**Task directions**. For the entries below, the result should be an exact transcription of the lines from the one with "You are a computer-use agent. The" up to and including the one with "Given: Open the Peripherie", and only those.

Stored items:
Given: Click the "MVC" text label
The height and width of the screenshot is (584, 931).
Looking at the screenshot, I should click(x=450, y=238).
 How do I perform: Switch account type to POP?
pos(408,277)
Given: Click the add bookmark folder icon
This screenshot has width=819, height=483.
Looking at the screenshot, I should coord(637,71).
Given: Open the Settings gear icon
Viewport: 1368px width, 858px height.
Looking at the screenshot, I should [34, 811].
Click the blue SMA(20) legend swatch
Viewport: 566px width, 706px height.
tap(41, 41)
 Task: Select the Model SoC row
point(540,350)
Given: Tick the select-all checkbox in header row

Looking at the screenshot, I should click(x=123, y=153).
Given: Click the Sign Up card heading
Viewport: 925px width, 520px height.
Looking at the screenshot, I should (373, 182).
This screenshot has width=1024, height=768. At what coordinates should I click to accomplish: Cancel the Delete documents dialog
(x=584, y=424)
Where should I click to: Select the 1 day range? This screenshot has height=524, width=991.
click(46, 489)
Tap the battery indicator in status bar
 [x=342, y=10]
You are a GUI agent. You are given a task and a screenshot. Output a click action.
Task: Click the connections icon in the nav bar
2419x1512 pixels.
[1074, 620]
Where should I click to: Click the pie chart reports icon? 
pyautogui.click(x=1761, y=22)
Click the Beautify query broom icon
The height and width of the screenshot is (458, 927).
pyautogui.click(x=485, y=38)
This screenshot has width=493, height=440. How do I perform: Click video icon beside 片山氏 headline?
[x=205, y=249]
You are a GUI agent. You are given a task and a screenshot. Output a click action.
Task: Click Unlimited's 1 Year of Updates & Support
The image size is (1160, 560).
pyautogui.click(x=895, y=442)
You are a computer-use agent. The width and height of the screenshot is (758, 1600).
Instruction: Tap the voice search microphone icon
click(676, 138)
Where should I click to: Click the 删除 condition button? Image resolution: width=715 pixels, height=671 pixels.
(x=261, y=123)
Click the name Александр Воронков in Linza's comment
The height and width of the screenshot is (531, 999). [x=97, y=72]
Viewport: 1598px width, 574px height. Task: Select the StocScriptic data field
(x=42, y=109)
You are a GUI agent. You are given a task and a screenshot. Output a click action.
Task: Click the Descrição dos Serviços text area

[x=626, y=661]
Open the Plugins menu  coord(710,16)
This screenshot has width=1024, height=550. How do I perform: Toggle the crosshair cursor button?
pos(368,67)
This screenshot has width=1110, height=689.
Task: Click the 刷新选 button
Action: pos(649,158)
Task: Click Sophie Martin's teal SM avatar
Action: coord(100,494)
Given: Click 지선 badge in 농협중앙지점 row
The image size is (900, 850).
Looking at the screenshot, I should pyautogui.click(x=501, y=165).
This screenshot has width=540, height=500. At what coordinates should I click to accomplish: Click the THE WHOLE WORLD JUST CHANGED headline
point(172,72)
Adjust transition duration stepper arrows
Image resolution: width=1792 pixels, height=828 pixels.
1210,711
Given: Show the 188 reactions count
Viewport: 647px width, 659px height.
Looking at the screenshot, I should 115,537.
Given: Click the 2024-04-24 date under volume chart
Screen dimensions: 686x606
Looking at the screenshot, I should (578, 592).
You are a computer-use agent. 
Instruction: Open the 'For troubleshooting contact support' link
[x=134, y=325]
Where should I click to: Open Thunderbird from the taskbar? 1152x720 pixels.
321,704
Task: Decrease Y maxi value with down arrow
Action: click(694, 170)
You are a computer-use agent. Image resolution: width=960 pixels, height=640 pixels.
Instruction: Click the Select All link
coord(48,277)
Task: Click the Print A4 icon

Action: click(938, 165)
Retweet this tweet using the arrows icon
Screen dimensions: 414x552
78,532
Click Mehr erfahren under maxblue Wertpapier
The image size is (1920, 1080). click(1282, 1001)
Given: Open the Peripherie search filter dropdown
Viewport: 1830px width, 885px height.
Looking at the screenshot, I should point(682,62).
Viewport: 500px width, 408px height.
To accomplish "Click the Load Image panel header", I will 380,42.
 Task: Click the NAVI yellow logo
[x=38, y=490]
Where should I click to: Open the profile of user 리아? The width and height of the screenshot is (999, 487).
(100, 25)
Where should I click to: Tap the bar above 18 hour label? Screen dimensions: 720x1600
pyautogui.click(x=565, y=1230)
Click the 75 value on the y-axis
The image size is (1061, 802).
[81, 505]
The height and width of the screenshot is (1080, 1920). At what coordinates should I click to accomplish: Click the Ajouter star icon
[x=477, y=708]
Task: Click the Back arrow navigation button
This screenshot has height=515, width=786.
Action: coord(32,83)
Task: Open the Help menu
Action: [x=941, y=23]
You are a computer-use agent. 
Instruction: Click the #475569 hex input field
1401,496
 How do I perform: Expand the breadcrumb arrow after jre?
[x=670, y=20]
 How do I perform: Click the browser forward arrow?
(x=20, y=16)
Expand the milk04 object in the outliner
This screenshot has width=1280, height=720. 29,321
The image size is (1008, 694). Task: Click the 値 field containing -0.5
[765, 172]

**Task solution**.
You are a computer-use agent. The width and height of the screenshot is (758, 1600).
Instruction: Tap the voice search microphone icon
click(676, 138)
Where should I click to: Click the 删除 condition button? Image resolution: width=715 pixels, height=671 pixels.
(x=261, y=123)
Click the name Александр Воронков in Linza's comment
The height and width of the screenshot is (531, 999). [x=97, y=72]
Viewport: 1598px width, 574px height. Task: Select the StocScriptic data field
(x=42, y=109)
You are a GUI agent. You are given a task and a screenshot. Output a click action.
Task: Click the Descrição dos Serviços text area

[x=626, y=661]
Open the Plugins menu  coord(710,16)
This screenshot has width=1024, height=550. How do I perform: Toggle the crosshair cursor button?
pos(368,67)
This screenshot has width=1110, height=689.
Task: Click the 刷新选 button
Action: pos(649,158)
Task: Click Sophie Martin's teal SM avatar
Action: coord(100,494)
Given: Click 지선 badge in 농협중앙지점 row
The image size is (900, 850).
Looking at the screenshot, I should pyautogui.click(x=501, y=165).
This screenshot has width=540, height=500. At what coordinates should I click to accomplish: Click the THE WHOLE WORLD JUST CHANGED headline
point(172,72)
Adjust transition duration stepper arrows
Image resolution: width=1792 pixels, height=828 pixels.
1210,711
Given: Show the 188 reactions count
Viewport: 647px width, 659px height.
Looking at the screenshot, I should 115,537.
Given: Click the 2024-04-24 date under volume chart
Screen dimensions: 686x606
Looking at the screenshot, I should (578, 592).
You are a computer-use agent. 
Instruction: Open the 'For troubleshooting contact support' link
[x=134, y=325]
Where should I click to: Open Thunderbird from the taskbar? 1152x720 pixels.
321,704
Task: Decrease Y maxi value with down arrow
Action: click(694, 170)
You are a computer-use agent. Image resolution: width=960 pixels, height=640 pixels.
Instruction: Click the Select All link
coord(48,277)
Task: Click the Print A4 icon

Action: click(938, 165)
Retweet this tweet using the arrows icon
Screen dimensions: 414x552
78,532
Click Mehr erfahren under maxblue Wertpapier
The image size is (1920, 1080). click(1282, 1001)
Given: Open the Peripherie search filter dropdown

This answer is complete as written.